I feel really sorry for God and Moses this week. It’s something I’ve never thought about before, but it hit home by watching a car commercial.
This week we read:
15 See, I have set before you this day life and good, and death and evil, 16 that I command you this day to love the LORD your God, to walk in His ways, and to keep His commandments and His statutes and His ordinances; then you shall live and multiply, and the LORD your God shall bless you in the land when you go in to possess it. 17 But if your heart turn away, and you do not hear, but are drawn away, and worship other gods, and serve them; 18 I declare unto you this day, that you will surely perish; you will not prolong your days upon the land, when you pass over the Jordan to go in to possess it. 19 I call heaven and earth to witness against you this day, that I have set before you life and death, the blessing and the curse; therefore choose life, that you may live, you and your descendants; [Deuteronomy 30]
There has, of course been a lot of discussion and commentary about this passage for centuries, but I want to take it in a direction which fits the season. Not Rosh Hashanah, but back to school season.
This is the time of year that many parents have to struggle with themselves, especially if it is their first born and they have no experience. For some parents in this season, it may be first grade, for some high school, and for some college. In the commercial I saw, there is another annual event that brings terror to parents everywhere: giving the car key for the first time to their child. I was in a restaurant at the time so I didn’t get the dialogue, but the visuals had me in tears. A young girl, maybe four years old, was strapped into the driver’s seat of her dad’s car. She apparently was asking for the car keys which her dad, who was looking through the open car window at her was very reluctant, giving her a lecture on safe driving. Eventually he gave the car keys, not to her, but to the 17 year old who is really behind the wheel. The point is clear, many parents have a hard time letting their children grow up, seeing them as the little child they once were.
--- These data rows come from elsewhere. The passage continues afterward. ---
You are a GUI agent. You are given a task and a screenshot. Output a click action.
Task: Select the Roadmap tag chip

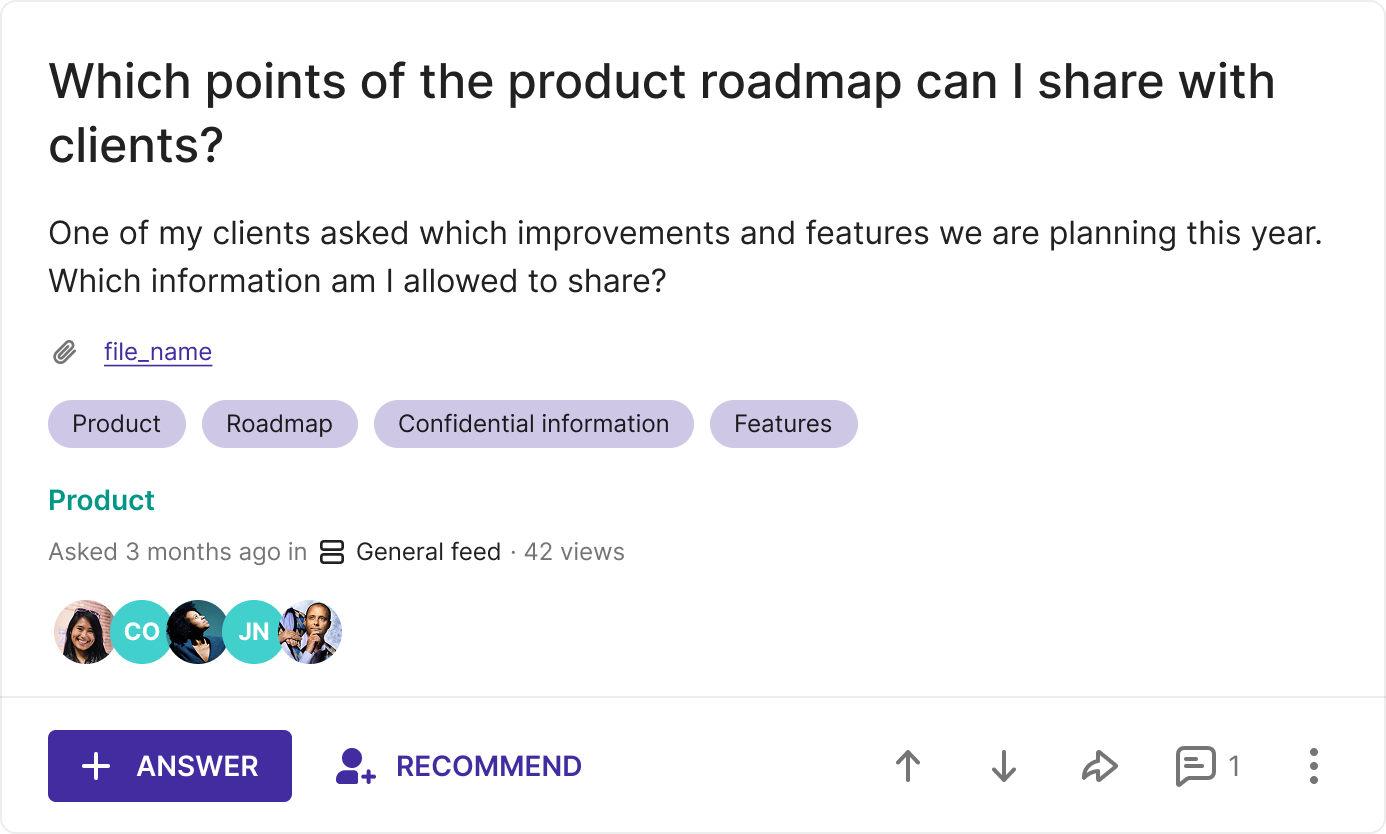279,424
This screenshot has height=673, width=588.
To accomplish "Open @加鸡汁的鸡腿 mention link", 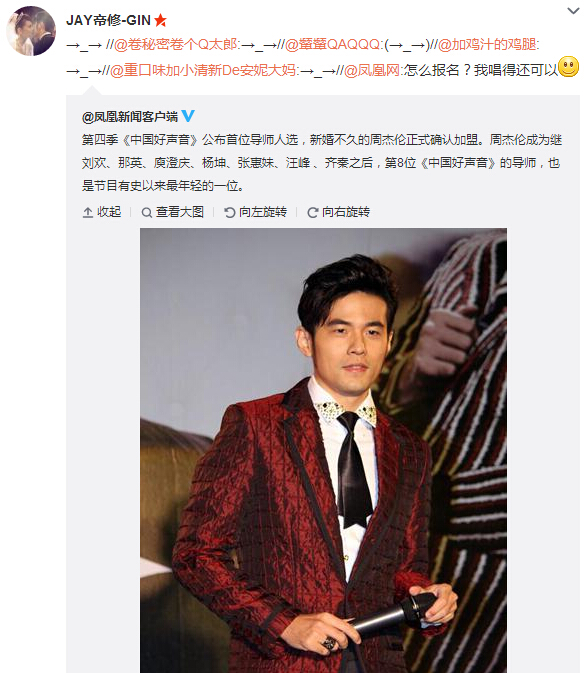I will (x=487, y=44).
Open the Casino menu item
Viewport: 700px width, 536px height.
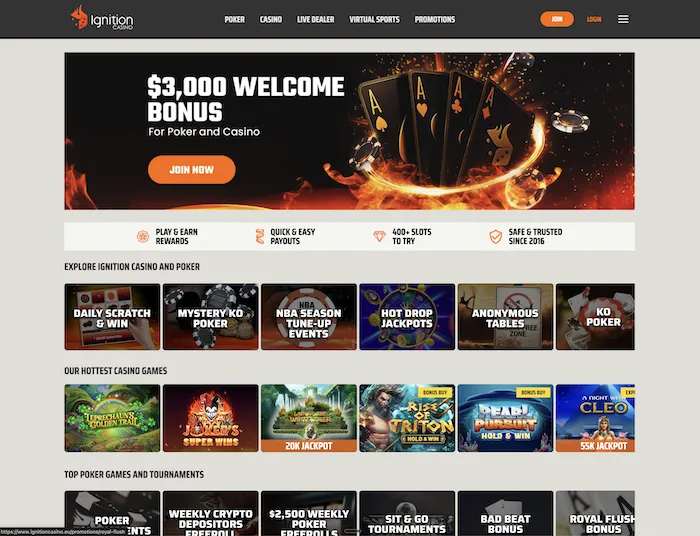click(271, 19)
It is very hard letting them go to have their own adventures and lives. Most importantly, many parents want to protect their children, and letting kids go off on their own loses the ability to protect. Granted the world is dangerous, but one needs to let go.
This is true in any relationship. To be in a relationship means you care about the other person, and do not want to see them hurt. One will do anything to prevent the hurt. I’ve been there myself so many times. I know a lot about where I live and some of the places I frequent. I’m aware of some possible problems in the world around me, and it just about kills me to keep my mouth shut, and let someone walk into them. Yet, I have to keep my mouth shut. It kills me I cannot prevent the disappointment ahead, but it is not for me to control another person. Indeed I may hurt them more by interceding, since they will not learn.
For forty years of wandering in the desert, the Israelites were controlled and coddled. Food was provided by Manna. Drink by miraculous wells. Every time the people got into trouble, Moses would save them. With the impending death of Moses and the entry into the land, this is about to change. One very good reason that Moses was not let into the land was the same reason parents are often not allowed into schools the first day of class — it would stifle the student.
We have to risk. We have to do the wrong thing and suffer the consequences to learn why we do the right thing. God knows this and Moses, though crushingly wanting to see his people in the land and happy, also knows that going in with them will stifle them and they will not learn the lessons they need to learn. Learning is failing and then correcting. It is teshuvah. Yet, we often care so much we don’t want those we care about to fail. Think how heart breaking the ultimate version of this is: A child unable to perform for forty years, unable to leave the house without supervision. Even then they will get into trouble. To let them go after forty years would be devastating. That is what Moses must be feeling as he rattles off much of the book of Deuteronomy. Yet here, the people are given the choice of the blessing or the curse. It is theirs to decide, the point as crushing as handing that car key to a new driver for the first time. The people need to grow up.
And when we hand that key to the driver there is only one thing one can say:
19 I call heaven and earth to witness against you this day, that I have set before you life and death, the blessing and the curse; therefore choose life, so that you may live, you and your descendants;
We can only tell the driver to choose to drive safely. We cannot choose for them to drive safely. Yet here, it is the people of Israel, it us, who is asked to drive safely. Here, we are reminded of that choice. We can be careless or we can be careful with the mitzvot. We can make mistakes then we can do teshuvah to correct the errors of our ways.
I remember how scary that time was when I first got behind the wheel of a car. I remember how scary it was the first day of to Kindergarten, first grade, Junior High, High School and College, Each one was a step away from my parents and I stood with the responsibility on not only keeping myself safe, but the responsibility of keeping others around me safe — particularly in that car. We are asked by Torah this week to take our responsibilities deadly seriously, not because we need to be obedient, but that someone cares about us.